To solve for the radius of the three-quarter circle that forms the cone, we need to analyze the surfaces involved. The surface area of a cone is given by the formula: \[ \text{Surface Area} = \pi r l + \pi r^2 \] where \( r \) is the radius of the base of the cone, and \( l \) is the slant height. In this case, the slant height \( l \) is equal to the radius of the three-quarter circle.
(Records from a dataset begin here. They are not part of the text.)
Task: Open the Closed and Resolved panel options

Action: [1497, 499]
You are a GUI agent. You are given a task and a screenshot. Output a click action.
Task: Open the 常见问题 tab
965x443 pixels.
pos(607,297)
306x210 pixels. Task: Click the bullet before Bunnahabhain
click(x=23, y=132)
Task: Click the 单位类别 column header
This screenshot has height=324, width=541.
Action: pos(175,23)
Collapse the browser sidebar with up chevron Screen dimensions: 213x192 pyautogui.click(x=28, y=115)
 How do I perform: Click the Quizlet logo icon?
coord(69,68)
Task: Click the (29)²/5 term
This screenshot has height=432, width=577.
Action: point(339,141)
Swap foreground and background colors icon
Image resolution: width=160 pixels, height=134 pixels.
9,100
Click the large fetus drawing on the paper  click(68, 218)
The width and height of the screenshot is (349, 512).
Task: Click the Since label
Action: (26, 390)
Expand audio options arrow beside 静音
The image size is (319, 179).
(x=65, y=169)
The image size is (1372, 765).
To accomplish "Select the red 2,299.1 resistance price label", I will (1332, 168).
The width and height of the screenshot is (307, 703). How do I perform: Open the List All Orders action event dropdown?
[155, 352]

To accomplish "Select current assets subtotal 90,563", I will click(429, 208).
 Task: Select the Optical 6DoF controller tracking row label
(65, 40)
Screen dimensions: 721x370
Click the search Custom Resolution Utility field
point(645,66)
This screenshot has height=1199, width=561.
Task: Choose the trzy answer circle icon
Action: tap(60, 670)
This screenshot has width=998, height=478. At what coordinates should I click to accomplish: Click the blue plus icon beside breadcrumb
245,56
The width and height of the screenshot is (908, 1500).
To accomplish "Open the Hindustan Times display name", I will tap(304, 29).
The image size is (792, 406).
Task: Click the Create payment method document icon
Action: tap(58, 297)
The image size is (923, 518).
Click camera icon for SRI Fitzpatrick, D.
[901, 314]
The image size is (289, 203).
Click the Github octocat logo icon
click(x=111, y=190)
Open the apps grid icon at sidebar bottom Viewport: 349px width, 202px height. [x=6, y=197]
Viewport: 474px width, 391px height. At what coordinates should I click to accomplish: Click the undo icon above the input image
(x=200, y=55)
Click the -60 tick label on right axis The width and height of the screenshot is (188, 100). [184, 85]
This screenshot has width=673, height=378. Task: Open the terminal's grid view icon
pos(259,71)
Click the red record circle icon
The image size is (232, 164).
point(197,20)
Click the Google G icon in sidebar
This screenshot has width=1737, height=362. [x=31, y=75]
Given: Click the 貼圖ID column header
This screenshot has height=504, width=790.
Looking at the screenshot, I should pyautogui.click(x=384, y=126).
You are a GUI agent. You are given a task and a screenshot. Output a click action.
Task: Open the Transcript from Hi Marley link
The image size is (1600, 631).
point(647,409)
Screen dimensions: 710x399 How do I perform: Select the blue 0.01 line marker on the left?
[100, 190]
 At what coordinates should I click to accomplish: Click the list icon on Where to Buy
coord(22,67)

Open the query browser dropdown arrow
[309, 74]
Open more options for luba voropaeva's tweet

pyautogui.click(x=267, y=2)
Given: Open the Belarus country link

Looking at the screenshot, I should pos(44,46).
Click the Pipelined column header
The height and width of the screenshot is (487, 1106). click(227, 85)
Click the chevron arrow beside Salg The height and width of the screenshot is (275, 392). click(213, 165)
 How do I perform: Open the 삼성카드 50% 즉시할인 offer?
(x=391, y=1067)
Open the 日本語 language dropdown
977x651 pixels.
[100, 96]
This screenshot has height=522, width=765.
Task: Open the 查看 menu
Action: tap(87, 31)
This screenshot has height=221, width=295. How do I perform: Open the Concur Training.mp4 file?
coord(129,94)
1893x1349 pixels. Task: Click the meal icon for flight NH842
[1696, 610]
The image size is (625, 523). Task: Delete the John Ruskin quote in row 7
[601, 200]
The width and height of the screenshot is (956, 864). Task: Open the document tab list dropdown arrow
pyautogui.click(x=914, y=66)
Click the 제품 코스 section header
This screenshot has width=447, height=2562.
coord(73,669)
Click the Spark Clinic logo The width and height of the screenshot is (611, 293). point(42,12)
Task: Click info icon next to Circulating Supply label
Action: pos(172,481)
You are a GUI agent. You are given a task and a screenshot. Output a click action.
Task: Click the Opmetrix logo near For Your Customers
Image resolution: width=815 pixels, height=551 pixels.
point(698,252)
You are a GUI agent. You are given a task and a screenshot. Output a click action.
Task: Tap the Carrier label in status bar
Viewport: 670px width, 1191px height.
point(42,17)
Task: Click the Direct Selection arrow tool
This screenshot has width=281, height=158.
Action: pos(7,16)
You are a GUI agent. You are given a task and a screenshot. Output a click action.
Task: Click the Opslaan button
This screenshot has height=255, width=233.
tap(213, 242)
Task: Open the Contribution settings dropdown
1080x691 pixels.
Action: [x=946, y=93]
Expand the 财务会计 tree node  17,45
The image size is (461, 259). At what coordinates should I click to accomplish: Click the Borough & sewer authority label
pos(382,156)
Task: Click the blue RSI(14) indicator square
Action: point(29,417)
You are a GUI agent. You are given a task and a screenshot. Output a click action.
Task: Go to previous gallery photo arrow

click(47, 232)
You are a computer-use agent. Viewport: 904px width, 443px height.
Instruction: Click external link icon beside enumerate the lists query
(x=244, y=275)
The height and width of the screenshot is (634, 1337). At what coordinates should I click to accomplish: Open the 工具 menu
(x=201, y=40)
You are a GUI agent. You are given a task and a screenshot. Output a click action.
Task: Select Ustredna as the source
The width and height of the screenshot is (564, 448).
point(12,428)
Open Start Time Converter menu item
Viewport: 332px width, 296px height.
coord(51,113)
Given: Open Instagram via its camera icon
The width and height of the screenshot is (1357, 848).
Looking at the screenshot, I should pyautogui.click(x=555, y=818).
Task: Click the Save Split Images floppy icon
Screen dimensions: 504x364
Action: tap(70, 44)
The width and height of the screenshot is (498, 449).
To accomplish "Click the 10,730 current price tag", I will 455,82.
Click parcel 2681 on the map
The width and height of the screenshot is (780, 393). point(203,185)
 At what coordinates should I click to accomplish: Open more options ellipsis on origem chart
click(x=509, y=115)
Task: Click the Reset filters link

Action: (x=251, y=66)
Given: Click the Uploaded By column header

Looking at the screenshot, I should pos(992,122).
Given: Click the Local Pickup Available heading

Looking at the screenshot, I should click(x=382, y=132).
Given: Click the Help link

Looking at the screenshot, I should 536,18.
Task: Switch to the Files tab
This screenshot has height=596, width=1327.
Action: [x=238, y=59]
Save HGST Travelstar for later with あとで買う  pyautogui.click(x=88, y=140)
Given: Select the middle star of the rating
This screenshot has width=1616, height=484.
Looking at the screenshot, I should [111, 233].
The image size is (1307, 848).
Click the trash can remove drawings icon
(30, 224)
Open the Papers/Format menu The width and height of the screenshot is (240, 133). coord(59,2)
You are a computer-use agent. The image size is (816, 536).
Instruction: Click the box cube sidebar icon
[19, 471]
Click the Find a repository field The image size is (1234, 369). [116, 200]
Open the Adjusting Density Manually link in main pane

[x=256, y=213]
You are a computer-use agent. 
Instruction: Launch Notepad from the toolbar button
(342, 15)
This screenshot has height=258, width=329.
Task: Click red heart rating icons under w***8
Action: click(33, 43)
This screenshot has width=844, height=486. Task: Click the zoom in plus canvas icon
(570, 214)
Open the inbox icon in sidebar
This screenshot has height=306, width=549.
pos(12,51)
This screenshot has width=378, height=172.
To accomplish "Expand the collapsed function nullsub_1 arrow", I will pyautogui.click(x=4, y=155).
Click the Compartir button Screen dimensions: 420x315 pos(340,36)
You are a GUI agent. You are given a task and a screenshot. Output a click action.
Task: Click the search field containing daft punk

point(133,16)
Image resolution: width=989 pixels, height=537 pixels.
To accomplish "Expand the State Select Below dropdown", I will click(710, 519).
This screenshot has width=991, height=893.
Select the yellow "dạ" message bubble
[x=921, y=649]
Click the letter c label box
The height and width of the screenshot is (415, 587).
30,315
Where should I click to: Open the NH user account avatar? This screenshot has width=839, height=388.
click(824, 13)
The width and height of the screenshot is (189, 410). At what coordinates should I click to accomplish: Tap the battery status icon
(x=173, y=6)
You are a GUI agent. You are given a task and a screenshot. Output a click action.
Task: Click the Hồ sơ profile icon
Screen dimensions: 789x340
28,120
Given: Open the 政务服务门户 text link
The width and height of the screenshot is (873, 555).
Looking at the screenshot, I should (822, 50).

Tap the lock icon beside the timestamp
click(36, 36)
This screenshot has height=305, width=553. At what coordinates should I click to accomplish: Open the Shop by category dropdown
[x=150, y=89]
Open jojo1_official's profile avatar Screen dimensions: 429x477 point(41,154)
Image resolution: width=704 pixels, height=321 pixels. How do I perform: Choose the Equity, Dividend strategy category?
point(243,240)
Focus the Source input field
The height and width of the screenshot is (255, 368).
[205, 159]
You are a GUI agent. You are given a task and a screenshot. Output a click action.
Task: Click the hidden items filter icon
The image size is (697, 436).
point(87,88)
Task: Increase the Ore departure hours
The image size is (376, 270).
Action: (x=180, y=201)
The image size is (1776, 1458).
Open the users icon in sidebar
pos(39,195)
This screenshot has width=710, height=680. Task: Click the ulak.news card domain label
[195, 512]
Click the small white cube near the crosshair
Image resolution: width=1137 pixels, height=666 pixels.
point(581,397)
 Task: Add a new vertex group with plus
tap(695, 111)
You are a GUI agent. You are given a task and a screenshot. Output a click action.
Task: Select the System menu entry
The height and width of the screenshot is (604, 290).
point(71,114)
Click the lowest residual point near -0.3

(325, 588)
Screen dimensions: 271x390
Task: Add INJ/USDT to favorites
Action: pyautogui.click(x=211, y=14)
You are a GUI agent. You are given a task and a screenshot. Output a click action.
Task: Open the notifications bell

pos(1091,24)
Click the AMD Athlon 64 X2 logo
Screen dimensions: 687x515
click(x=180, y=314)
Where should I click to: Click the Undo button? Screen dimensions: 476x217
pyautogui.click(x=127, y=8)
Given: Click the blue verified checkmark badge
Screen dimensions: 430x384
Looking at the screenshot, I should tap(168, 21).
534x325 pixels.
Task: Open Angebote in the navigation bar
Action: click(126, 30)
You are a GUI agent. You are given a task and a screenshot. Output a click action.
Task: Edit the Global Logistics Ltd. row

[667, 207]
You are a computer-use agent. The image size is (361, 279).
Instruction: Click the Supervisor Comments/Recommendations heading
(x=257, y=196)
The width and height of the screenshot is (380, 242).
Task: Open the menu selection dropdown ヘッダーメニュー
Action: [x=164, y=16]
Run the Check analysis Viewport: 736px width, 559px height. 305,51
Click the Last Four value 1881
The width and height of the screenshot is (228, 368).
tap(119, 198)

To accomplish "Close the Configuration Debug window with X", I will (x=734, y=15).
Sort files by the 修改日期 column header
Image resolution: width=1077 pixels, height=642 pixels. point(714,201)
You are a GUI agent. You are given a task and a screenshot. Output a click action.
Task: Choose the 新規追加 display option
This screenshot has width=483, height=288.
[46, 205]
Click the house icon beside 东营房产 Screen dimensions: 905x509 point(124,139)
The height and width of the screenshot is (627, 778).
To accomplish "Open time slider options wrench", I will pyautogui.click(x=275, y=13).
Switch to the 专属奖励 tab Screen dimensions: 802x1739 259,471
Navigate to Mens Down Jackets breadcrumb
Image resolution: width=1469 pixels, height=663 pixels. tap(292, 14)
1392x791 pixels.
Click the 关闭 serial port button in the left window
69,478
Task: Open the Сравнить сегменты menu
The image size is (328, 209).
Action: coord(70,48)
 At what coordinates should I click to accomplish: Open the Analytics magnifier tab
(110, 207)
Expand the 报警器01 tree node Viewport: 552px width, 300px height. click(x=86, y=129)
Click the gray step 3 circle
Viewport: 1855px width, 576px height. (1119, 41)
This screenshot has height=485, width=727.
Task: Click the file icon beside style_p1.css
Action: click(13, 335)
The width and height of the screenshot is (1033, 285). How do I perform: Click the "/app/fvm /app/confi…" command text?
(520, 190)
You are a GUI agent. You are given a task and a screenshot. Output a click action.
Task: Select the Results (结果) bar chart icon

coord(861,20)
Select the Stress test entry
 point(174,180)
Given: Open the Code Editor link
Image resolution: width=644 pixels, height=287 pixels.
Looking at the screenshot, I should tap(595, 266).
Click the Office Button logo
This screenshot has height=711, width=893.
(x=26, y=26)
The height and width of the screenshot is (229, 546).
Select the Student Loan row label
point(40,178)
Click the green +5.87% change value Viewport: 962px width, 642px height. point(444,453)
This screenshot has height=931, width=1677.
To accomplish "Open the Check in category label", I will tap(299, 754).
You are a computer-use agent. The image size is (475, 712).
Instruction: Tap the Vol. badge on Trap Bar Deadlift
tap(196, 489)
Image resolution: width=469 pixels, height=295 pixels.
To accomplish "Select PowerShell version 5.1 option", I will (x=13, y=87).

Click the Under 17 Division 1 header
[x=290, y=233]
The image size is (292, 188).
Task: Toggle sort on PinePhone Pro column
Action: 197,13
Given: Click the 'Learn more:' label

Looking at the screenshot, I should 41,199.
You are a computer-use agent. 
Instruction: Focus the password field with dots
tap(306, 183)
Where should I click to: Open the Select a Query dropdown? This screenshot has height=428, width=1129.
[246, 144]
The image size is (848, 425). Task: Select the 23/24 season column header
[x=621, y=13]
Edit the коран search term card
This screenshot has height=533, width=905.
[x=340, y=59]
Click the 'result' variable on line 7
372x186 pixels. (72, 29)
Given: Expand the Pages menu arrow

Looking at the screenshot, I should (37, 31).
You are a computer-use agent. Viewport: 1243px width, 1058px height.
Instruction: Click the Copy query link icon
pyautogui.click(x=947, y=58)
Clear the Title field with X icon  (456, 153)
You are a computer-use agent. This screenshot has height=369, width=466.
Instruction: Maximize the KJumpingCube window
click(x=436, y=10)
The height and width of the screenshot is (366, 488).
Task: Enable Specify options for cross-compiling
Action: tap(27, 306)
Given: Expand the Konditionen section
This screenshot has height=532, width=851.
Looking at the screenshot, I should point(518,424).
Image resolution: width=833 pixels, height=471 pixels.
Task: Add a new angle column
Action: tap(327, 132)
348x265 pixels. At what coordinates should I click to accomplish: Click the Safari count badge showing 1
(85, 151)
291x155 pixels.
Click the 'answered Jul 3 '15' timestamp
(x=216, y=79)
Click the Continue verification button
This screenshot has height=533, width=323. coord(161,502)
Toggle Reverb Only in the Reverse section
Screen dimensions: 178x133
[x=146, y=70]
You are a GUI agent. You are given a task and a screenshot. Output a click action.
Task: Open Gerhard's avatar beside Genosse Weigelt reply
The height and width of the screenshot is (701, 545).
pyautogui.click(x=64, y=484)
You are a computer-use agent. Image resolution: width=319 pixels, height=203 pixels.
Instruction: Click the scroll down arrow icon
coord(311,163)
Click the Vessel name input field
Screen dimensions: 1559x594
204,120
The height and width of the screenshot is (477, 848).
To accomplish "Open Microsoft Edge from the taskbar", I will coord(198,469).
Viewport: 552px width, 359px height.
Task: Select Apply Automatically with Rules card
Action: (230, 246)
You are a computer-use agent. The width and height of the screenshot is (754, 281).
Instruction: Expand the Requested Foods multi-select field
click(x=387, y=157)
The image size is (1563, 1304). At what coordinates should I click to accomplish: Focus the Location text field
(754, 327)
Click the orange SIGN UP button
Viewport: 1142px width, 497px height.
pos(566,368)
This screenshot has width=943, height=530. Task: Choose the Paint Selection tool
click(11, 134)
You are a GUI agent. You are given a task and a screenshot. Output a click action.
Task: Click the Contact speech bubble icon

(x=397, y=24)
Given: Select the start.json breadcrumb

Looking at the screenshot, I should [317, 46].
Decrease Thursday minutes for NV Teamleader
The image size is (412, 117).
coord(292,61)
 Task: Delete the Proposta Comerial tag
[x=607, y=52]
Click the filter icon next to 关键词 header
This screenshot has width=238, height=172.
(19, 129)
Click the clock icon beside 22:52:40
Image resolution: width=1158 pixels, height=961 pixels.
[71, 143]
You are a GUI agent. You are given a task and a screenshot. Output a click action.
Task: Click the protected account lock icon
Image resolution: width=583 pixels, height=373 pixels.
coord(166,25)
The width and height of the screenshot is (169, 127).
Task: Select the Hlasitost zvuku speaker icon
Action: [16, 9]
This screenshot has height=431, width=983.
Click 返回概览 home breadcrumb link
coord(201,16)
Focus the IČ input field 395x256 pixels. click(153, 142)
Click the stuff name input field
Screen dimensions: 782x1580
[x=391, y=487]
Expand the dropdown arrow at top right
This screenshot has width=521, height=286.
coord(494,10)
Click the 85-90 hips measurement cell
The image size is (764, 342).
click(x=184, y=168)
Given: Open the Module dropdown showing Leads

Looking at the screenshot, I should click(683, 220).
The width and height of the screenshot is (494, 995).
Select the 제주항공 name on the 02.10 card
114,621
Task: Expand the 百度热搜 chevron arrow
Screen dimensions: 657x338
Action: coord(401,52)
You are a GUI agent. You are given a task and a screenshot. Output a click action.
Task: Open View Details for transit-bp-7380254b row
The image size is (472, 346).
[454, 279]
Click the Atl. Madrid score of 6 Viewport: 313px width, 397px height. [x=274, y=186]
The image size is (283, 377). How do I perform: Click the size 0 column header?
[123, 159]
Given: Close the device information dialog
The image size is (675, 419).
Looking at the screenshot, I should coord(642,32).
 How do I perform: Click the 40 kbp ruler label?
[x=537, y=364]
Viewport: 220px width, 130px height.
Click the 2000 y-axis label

Given that the total surface area \( S = 4224 \, \text{cm}^2 \) and substituting \( \pi = \frac{22}{7} \): \[ 4224 = \frac{22}{7} r l + \frac{22}{7} r^2 \] Since \( l = r \) (the slant height equals the radius of the three-quarter circle), we can replace \( l \) with \( r \): \[ 4224 = \frac{22}{7} r^2 + \frac{22}{7} r^2 \] \[ 4224 = \frac{44}{7} r^2 \] Now, to isolate \( r^2 \), we multiply both sides by \( 7 \): \[ 4224 \cdot 7 = 44 r^2 \] \[ 29568 = 44 r^2 \] Next, divide both sides by 44: \[ r^2 = \frac{29568}{44} \] \[ r^2 = 672 \] Now, taking the square root of both sides gives: \[ r = \sqrt{672} \] \[ r = 8\sqrt{105} \, \text{cm} \quad (\text{approx} \, 20.8 \text{ cm, but it's expressed in simplest radical form as } 8\sqrt{105}) \] So, the radius of the three-quarter circle is \( r = 8\sqrt{105} \, \text{cm} \).